Mahkeme, örgütlenme hakkına ve özellikle siyasi partilere nasıl baktığının ipuçlarını bu kararda gösterdi.
AİHM’nin “yeniden yargılama” talebi 7’ye 4’le reddedildi.
Son dönemde daha özgürlükçü bir bakış kazandığını sandığımız Anayasa Mahkemesi, bu kararıyla Sözleşme’nin 11’inci maddesinde tanımlanan örgütlenme hakkını dar biçimde yorumladığını ortaya koydu.
AİHM siyasi partilerle ilgili kararlarında ısrarla örgütlenme hakkının kısıtlanmasının dar anlamda yorumlanması gereğine işaret etmişti.
Bu parti ise henüz faaliyetlerine başlamadan adında “Komünist” olduğu gerekçesiyle kapatılmıştı.
AİHM, TBKP ile ilgili kararında “TBKP’nin henüz faaliyetlerine başlamadan alınan, derhal ve kalıcı olarak kapatılması türünden aşırı sert bir tedbirin yanı sıra, parti liderlerinin başka herhangi bir siyasi sorumluluk üstlenmekten men edilmiş olması, güdülen amaçla orantılı değildir ve dolayısıyla demokratik bir toplumda gereksizdir. Dolayısıyla, bu tedbir AİHS’nin 11. Maddesi’ni ihlal etmiştir” demişti.
Anayasa Mahkemesi bu hükmü dikkate almadı ve kapatmakta ısrar etti.
Ocak 2008’de alınan kararın gerekçesi dün yayınlandı.
Bu hüküm Anayasa Mahkemesi’nin Avrupa içtihadıyla arasına mesafe koyduğunu göstermesi açısından çok önemli.

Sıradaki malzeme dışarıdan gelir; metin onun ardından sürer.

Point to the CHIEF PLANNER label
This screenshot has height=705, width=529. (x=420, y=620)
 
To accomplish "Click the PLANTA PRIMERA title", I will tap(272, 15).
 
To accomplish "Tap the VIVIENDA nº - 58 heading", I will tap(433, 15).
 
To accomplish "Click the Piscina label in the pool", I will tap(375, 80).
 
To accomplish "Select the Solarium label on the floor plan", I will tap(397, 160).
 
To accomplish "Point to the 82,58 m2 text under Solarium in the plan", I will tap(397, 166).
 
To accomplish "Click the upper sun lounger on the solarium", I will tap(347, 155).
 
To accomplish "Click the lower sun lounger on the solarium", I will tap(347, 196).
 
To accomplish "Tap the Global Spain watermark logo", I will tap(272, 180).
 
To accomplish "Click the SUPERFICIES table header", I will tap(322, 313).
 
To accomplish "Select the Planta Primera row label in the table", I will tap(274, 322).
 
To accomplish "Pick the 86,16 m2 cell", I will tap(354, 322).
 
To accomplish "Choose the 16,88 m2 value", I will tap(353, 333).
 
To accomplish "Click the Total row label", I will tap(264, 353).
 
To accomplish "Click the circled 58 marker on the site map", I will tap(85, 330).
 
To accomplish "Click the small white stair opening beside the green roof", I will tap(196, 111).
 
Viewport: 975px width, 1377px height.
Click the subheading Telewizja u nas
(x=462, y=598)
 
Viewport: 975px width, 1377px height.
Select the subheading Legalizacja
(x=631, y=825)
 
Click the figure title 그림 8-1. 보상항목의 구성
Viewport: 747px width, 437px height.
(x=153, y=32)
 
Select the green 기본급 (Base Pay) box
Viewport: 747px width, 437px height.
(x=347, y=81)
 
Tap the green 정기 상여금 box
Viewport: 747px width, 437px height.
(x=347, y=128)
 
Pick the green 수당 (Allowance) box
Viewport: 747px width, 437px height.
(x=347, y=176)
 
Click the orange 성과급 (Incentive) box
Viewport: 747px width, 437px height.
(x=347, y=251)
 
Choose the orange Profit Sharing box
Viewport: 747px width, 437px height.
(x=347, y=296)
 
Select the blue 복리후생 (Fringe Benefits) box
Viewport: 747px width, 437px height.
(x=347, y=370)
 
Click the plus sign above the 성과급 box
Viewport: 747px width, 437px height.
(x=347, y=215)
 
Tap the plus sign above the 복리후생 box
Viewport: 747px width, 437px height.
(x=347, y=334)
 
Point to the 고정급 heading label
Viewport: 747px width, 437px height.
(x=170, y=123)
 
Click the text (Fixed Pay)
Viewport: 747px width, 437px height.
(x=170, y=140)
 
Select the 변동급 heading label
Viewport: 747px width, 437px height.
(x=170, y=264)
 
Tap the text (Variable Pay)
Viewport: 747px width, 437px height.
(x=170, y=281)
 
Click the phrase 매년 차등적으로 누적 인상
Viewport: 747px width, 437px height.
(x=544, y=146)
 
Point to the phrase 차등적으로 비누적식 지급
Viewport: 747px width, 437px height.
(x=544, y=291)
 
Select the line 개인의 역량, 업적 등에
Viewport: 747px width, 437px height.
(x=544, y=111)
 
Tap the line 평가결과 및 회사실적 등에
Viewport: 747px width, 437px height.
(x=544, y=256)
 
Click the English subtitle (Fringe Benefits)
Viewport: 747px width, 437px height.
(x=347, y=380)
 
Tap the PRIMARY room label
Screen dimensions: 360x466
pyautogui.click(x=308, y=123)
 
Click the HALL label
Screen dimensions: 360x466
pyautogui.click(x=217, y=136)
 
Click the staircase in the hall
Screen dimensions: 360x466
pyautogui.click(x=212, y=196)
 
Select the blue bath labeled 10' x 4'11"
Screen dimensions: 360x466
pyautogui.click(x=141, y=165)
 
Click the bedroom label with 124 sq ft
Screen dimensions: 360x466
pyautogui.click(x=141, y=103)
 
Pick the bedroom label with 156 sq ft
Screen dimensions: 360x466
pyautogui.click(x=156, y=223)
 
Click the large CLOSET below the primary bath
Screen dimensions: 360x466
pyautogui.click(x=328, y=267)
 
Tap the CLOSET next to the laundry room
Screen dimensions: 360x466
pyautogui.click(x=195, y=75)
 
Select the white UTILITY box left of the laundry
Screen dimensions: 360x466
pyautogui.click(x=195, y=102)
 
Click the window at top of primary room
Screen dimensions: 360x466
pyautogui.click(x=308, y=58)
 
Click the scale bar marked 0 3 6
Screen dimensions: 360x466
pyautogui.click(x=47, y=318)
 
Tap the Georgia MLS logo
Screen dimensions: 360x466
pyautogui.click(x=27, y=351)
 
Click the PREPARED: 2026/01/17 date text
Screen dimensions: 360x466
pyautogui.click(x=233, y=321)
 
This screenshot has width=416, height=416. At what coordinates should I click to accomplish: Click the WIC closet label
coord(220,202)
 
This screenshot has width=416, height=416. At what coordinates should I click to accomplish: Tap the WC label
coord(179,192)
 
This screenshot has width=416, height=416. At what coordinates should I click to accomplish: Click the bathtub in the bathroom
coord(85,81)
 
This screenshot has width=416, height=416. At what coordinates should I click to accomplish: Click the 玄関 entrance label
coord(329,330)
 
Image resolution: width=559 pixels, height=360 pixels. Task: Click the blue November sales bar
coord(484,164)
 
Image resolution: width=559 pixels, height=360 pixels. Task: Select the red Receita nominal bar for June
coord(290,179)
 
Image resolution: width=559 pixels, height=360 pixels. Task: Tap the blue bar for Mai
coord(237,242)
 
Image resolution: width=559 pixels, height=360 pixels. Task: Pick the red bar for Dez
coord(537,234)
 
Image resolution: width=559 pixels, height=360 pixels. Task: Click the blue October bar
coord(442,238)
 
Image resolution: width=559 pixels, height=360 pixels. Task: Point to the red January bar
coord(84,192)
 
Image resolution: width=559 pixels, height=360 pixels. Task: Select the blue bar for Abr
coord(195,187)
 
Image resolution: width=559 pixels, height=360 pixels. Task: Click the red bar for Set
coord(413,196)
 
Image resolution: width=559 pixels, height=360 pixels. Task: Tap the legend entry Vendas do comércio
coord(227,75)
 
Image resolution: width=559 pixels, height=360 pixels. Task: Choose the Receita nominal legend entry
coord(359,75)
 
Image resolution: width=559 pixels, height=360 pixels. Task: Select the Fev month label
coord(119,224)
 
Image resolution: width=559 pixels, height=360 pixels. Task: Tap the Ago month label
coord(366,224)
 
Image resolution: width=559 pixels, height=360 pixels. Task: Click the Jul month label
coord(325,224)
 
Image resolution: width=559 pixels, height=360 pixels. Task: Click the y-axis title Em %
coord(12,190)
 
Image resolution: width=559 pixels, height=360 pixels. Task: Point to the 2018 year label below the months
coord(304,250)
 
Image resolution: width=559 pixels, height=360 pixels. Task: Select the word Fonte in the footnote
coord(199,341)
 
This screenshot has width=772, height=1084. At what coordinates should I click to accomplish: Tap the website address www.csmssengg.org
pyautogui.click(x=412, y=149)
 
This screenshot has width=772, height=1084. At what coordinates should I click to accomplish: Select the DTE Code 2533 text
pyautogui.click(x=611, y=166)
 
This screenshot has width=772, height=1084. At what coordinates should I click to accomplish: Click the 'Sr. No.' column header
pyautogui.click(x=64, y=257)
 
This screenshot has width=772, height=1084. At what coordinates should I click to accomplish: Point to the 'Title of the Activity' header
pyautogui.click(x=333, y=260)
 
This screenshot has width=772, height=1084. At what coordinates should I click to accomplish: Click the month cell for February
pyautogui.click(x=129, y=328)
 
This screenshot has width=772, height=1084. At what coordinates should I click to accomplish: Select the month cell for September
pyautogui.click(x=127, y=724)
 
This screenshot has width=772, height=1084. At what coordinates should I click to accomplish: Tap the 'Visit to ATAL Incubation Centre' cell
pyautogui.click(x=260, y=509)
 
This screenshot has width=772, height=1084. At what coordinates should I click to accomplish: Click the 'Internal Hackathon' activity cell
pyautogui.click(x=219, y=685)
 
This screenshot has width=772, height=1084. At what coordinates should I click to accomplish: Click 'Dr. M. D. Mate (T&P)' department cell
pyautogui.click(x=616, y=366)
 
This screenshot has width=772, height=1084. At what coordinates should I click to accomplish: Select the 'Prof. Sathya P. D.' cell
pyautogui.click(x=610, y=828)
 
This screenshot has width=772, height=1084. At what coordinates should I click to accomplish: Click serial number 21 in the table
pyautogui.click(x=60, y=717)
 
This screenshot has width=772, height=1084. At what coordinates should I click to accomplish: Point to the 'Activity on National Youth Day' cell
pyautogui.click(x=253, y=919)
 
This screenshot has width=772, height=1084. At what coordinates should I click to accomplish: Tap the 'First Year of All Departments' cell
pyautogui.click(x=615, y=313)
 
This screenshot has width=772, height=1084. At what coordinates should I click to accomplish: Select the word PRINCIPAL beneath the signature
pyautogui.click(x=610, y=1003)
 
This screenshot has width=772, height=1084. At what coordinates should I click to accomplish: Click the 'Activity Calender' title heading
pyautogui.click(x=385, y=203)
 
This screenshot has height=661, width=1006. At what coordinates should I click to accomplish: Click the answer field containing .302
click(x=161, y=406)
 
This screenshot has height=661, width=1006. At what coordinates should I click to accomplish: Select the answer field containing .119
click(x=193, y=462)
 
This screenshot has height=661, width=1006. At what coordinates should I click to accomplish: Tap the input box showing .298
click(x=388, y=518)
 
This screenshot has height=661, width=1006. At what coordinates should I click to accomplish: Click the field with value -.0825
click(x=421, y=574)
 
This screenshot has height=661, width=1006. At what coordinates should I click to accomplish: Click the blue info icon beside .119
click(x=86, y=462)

Kararın çoğunluk oyları, AK Parti davası açısından bir işaret fişeği şeklinde yorumlanabilir.
Karara karşı çıkan 4 üye, Başkan Haşim Kılıç ile üyeler Sacit Adalı, Fulya Kantarcıoğlu ve Zehra Ayla Perktaş.
AİHM kararlarının başka bir delil gerektirmeden doğrudan doğruya yeniden yargılama nedeni olduğunu hatırlatan Kılıç ve Adalı’nın şu uyarısını akılda tutmak gerekir:
“Anayasa Mahkemesi’nin yargılamanın yenilenmesi istemini, anayasa ve yasalarda yapılan değişiklikleri göz ardı ederek reddetmiş olması temel hak ve hürriyetlere sağlanan güvenceyi etkisizleştiren bir uygulamaya yol açmaktadır.”